# Arquivo CSV de dataset: https://raw.githubusercontent.com/qiskit-community/prototype-quantum-kernel-training/main/data/dataset_graph7.csv
# pip3 install qiskit qiskit-ibm-runtime pandas numpy
from qiskit import transpile
from qiskit.circuit import Parameter, ParameterVector, QuantumCircuit
from qiskit.circuit.library import unitary_overlap
from qiskit.primitives import StatevectorSampler
from qiskit_ibm_runtime import QiskitRuntimeService
from qiskit.transpiler.preset_passmanagers import generate_preset_pass_manager
import pandas as pd
import numpy as np

QiskitRuntimeService.save_account(token="SEU_TOKEN_IBM_AQUI")

def get_training_data():
  df = pd.read_csv("dataset_graph7.csv", sep=",", header=None)
  training_data = df.values[:20,:]
  ind = np.argsort(training_data[:,-1])
  X_train = training_data[ind][:, :-1]
  return X_train

X_train = get_training_data()
num_samples = np.shape(X_train)[0]

num_features = np.shape(X_train)[1]
num_qubits =  int(num_features / 2)
entangler_map = [[0,2], [3,4], [2,5], [1,4], [2,3], [4,6]]

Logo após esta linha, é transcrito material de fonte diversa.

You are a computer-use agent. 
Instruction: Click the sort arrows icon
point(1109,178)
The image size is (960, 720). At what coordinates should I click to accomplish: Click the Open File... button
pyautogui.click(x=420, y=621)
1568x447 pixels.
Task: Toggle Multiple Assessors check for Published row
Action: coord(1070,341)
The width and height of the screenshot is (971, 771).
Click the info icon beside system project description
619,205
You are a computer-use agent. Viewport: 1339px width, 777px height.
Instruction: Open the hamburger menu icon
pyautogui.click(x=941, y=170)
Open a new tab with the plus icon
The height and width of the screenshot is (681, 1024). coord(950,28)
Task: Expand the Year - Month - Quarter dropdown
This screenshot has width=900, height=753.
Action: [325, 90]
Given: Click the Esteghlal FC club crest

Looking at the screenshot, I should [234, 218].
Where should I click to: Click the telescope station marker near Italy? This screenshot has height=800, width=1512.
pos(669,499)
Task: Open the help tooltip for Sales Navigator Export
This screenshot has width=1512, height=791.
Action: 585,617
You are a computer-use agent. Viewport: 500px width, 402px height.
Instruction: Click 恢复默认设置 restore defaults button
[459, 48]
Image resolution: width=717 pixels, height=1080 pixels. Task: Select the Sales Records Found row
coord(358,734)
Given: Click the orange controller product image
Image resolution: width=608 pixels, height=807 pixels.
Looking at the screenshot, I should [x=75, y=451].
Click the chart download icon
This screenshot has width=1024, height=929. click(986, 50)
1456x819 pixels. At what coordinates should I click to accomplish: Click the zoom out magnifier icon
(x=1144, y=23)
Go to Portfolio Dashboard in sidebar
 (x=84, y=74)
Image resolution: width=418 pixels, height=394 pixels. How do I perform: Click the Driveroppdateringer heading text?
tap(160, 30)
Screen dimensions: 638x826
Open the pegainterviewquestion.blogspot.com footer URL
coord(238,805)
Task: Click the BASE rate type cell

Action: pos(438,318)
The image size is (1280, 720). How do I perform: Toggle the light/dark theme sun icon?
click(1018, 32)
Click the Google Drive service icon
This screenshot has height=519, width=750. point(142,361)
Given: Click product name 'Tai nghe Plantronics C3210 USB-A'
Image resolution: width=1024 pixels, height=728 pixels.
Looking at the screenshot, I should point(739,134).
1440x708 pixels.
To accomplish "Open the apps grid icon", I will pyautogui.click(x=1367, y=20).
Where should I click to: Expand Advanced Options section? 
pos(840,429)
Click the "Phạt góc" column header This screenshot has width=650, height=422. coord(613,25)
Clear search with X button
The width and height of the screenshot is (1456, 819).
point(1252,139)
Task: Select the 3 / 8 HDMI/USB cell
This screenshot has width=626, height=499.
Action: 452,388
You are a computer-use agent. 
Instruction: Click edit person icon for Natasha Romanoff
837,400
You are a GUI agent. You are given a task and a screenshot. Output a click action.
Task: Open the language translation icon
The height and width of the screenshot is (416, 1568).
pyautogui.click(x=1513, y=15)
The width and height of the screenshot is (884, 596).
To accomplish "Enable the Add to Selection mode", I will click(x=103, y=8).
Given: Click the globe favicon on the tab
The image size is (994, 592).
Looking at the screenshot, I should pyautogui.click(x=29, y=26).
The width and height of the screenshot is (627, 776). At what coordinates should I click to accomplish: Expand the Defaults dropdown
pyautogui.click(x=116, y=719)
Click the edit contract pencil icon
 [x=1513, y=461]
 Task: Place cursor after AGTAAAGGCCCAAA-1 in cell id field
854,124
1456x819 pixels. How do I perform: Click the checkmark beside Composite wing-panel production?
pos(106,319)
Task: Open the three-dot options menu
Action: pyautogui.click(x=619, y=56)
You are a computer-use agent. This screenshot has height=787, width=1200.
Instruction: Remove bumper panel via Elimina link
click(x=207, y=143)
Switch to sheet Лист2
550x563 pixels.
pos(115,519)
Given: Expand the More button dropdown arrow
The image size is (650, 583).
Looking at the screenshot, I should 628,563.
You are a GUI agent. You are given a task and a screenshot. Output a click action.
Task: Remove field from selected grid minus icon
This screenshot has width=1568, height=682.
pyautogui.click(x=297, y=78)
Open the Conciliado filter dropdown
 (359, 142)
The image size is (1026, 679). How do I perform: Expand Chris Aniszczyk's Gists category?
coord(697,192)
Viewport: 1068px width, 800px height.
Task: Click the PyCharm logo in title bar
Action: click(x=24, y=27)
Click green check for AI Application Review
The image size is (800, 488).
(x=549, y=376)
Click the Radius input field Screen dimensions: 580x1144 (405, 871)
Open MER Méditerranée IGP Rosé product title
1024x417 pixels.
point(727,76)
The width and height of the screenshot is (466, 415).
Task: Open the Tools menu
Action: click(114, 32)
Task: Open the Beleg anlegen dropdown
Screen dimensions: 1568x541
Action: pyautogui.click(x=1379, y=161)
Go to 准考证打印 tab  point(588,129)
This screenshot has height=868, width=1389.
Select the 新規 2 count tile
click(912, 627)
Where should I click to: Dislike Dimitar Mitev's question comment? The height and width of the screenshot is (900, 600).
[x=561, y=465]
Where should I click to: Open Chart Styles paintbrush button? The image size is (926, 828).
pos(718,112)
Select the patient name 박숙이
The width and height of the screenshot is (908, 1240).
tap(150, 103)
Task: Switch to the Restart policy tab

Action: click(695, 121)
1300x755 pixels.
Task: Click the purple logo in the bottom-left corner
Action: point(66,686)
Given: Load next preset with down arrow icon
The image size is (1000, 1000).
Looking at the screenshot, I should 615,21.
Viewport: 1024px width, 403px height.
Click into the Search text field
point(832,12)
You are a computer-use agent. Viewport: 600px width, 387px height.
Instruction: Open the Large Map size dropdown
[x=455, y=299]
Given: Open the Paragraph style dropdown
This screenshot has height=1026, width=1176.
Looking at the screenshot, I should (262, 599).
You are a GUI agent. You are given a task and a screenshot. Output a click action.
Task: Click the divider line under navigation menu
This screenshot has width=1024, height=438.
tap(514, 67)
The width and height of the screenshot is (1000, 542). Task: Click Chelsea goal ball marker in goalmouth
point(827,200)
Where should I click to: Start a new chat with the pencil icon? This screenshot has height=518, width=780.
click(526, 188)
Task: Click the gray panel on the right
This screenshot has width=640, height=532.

fm = QuantumCircuit(num_qubits)
training_param = Parameter("0")
feature_params = ParameterVector("x", num_qubits * 2)
fm.ry(training_param, fm.qubits)

for cz in entangler_map:
  fm.cz(cz[0], cz[1])

for i in range(num_qubits):
  fm.rz(-2 * feature_params[2 * i+1], i)
  fm.rx(-2 * feature_params[2 * i], i)

x1 = 14
x2 = 19
unitary1 = fm.assign_parameters(list(X_train[x1]) + [np.pi / 2])
unitary2 = fm.assign_parameters(list(X_train[x2]) + [np.pi / 2])

overlap_circ = unitary_overlap(unitary1, unitary2)
overlap_circ.measure_all()
overlap_circ.draw(scale=0.6, style="iqp")

service = QiskitRuntimeService()
backend = service.least_busy(operational=True, simulator=False, min_num_qubits=127)
print("Backend quântico:", backend.name)

target = backend.target
pm = generate_preset_pass_manager(target=target, optimization_level=3)
job = pm.run(overlap_circ)

num_shots = 10_000
sampler = StatevectorSampler()
counts = (sampler.run([overlap_circ], shots=num_shots).result()[0].data.meas.get_int_counts())

counts.get(0, 0.0) / num_shots